使用新型 PLGL-RGD-NGF 神经导管促进周围神经再生。

Use new PLGL-RGD-NGF nerve conduits for promoting peripheral nerve regeneration.

机构信息

Biomedical Materials and Engineering Center, Wuhan University of Technology, Wuhan, Peoples Republic of China.

出版信息

Biomed Eng Online. 2012 Jul 9;11:36. doi: 10.1186/1475-925X-11-36.

DOI:10.1186/1475-925X-11-36

PMID:22776032

原文链接:https://pmc.ncbi.nlm.nih.gov/articles/PMC3465232/

Abstract

BACKGROUND

Nerve conduits provide a promising strategy for peripheral nerve injury repair. However, the efficiency of nerve conduits to enhance nerve regeneration and functional recovery is often inferior to that of autografts.

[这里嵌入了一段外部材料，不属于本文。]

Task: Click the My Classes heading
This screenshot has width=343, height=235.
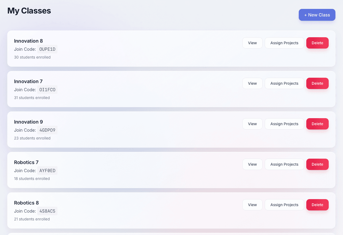Action: click(29, 11)
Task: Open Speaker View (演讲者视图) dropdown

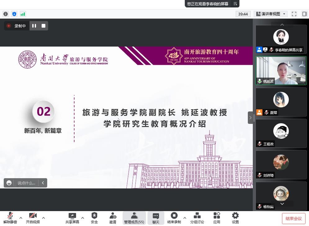Action: pyautogui.click(x=270, y=14)
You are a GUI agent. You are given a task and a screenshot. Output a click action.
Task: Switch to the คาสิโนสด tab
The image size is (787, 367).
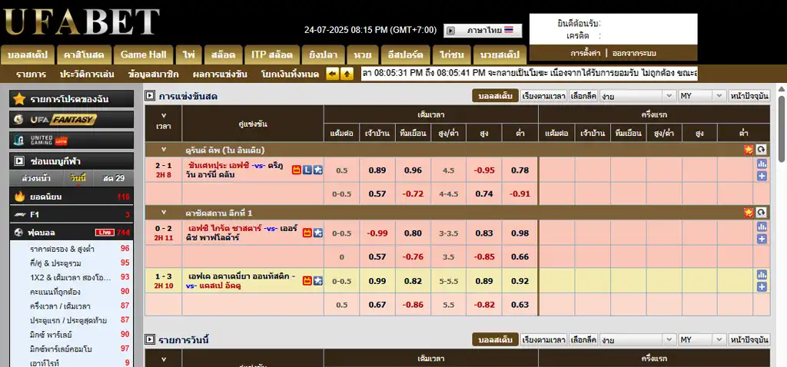(x=84, y=55)
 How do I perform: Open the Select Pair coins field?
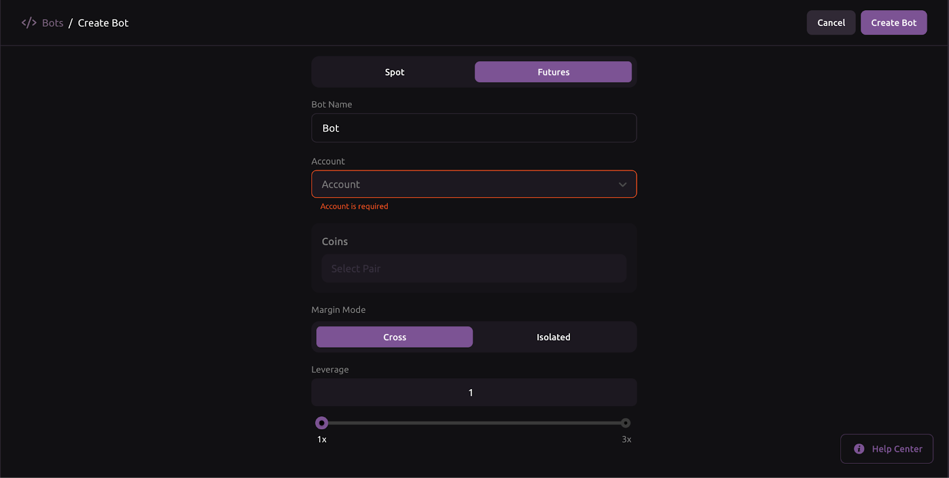coord(473,269)
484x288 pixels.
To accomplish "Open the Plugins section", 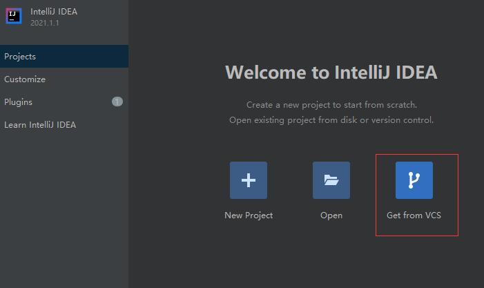I will tap(19, 102).
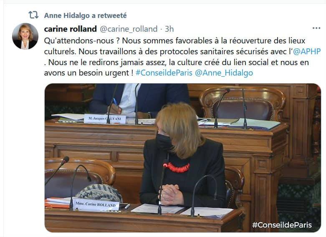The width and height of the screenshot is (326, 237).
Task: Open carine rolland's profile avatar
Action: pos(25,36)

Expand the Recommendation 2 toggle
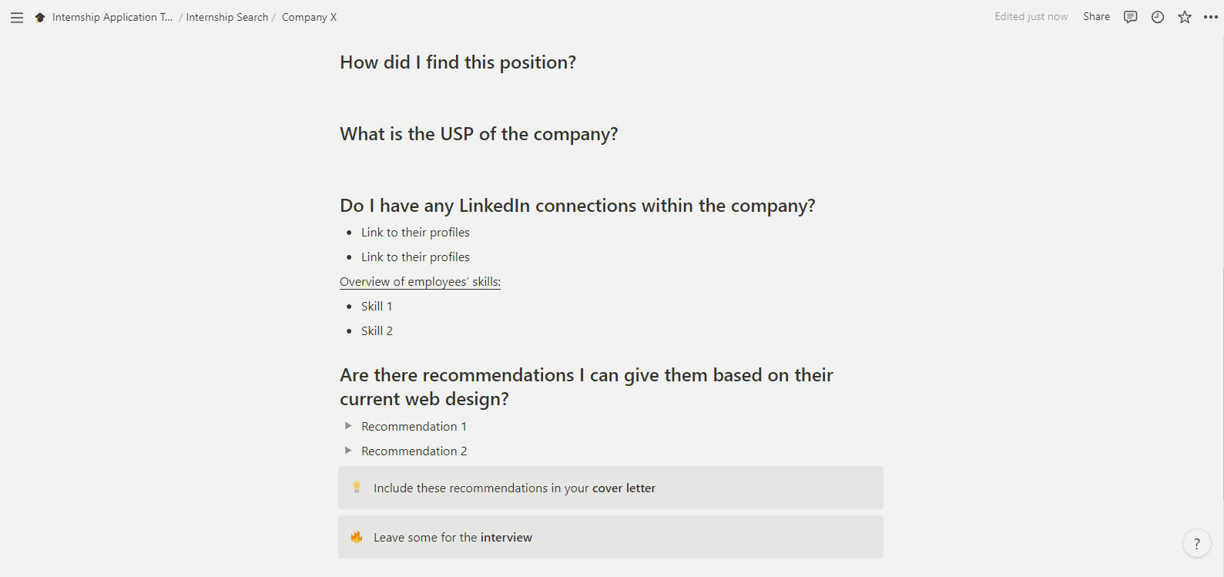pyautogui.click(x=348, y=451)
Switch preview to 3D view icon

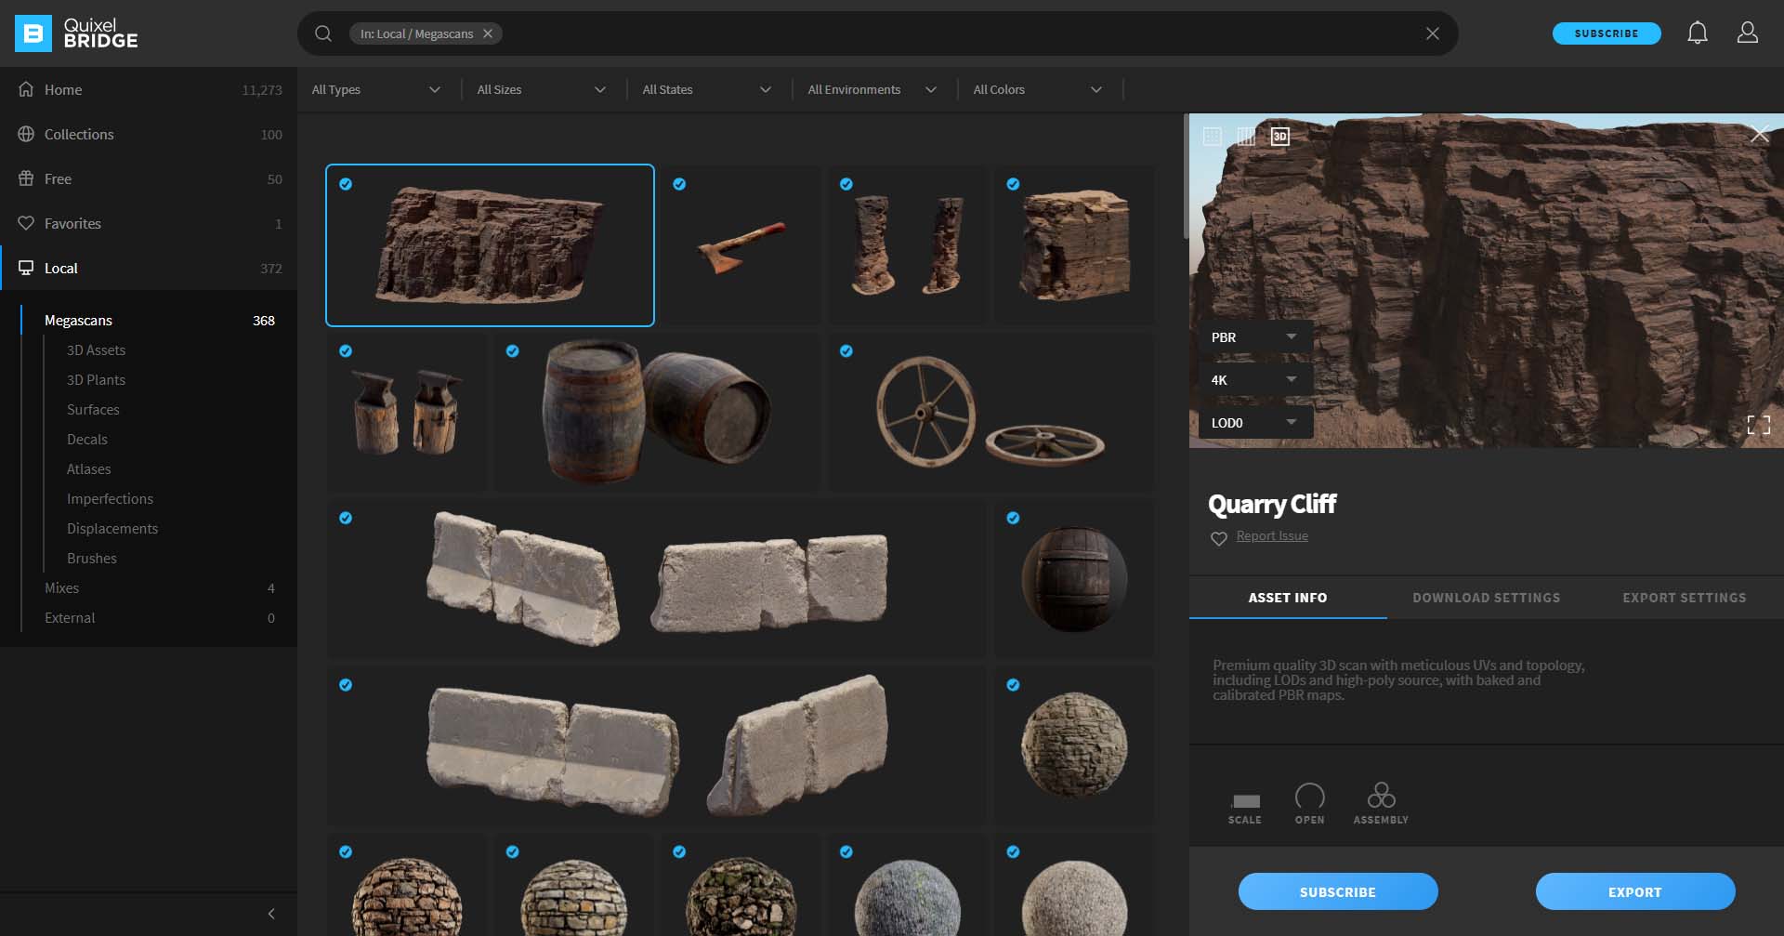[x=1279, y=137]

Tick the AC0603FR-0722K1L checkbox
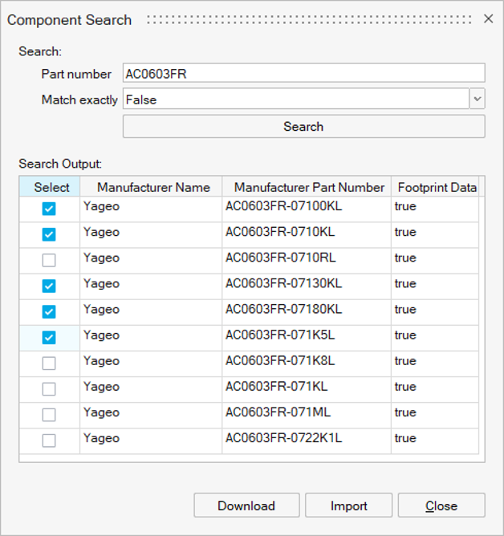(x=49, y=440)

Nerve conduits require additional factors such as cell adhesion molecules and neurotrophic factors to provide a more conducive microenvironment for nerve regeneration.

METHODS

In the present study, poly{(lactic acid)-co-[(glycolic acid)-alt-(L-lysine)]} (PLGL) was modified by grafting Gly-Arg-Gly-Asp-Gly (RGD peptide) and nerve growth factor (NGF) for fabricating new PLGL-RGD-NGF nerve conduits to promote nerve regeneration and functional recovery. PLGL-RGD-NGF nerve conduits were tested in the rat sciatic nerve transection model. Rat sciatic nerves were cut off to form a 10 mm defect and repaired with the nerve conduits. All of the 32 Wistar rats were randomly divided into 4 groups: group PLGL-RGD-NGF, group PLGL-RGD, group PLGL and group autograft. At 3 months after surgery, the regenerated rat sciatic nerve was evaluated by footprint analysis, electrophysiology, and histologic assessment. Experimental data were processed using the statistical software SPSS 10.0.

RESULTS

The sciatic function index value of groups PLGL-RGD-NGF and autograft was significantly higher than those of groups PLGL-RGD and PLGL. The nerve conduction velocities of groups PLGL-RGD-NGF and autograft were significantly faster than those of groups PLGL-RGD and PLGL. The regenerated nerves of groups PLGL-RGD-NGF and autograft were more mature than those of groups PLGL-RGD and PLGL. There was no significant difference between groups PLGL-RGD-NGF and autograft.

CONCLUSIONS

PLGL-RGD-NGF nerve conduits are more effective in regenerating nerves than both PLGL-RGD nerve conduits and PLGL nerve conduits. The effect is as good as that of an autograft. This work established the platform for further development of the use of PLGL-RGD-NGF nerve conduits for clinical nerve repair.

摘要

背景

神经导管为周围神经损伤修复提供了一种很有前途的策略。然而，神经导管促进神经再生和功能恢复的效率通常不如自体移植物。神经导管需要细胞粘附分子和神经营养因子等额外的因素，为神经再生提供更有利的微环境。

方法

本研究通过接枝 Gly-Arg-Gly-Asp-Gly（RGD 肽）和神经生长因子（NGF）对聚（丙交酯-co-乙交酯）[（PLGL）]进行修饰，以制备新型 PLGL-RGD-NGF 神经导管，促进神经再生和功能恢复。在大鼠坐骨神经横断模型中对 PLGL-RGD-NGF 神经导管进行了测试。大鼠坐骨神经被切断形成 10mm 的缺损，并用神经导管修复。所有 32 只 Wistar 大鼠被随机分为 4 组：PLGL-RGD-NGF 组、PLGL-RGD 组、PLGL 组和自体移植物组。术后 3 个月，通过足迹分析、电生理学和组织学评估来评估再生大鼠坐骨神经。实验数据采用 SPSS 10.0 统计软件进行处理。

结果

PLGL-RGD-NGF 组和自体移植物组的坐骨神经功能指数值明显高于 PLGL-RGD 组和 PLGL 组。PLGL-RGD-NGF 组和自体移植物组的神经传导速度明显快于 PLGL-RGD 组和 PLGL 组。PLGL-RGD-NGF 组和自体移植物组的再生神经比 PLGL-RGD 组和 PLGL 组更成熟。PLGL-RGD-NGF 组和自体移植物组之间无显著差异。

结论

PLGL-RGD-NGF 神经导管在促进神经再生方面比 PLGL-RGD 神经导管和 PLGL 神经导管更有效。效果与自体移植物相当。这项工作为进一步开发 PLGL-RGD-NGF 神经导管用于临床神经修复奠定了基础。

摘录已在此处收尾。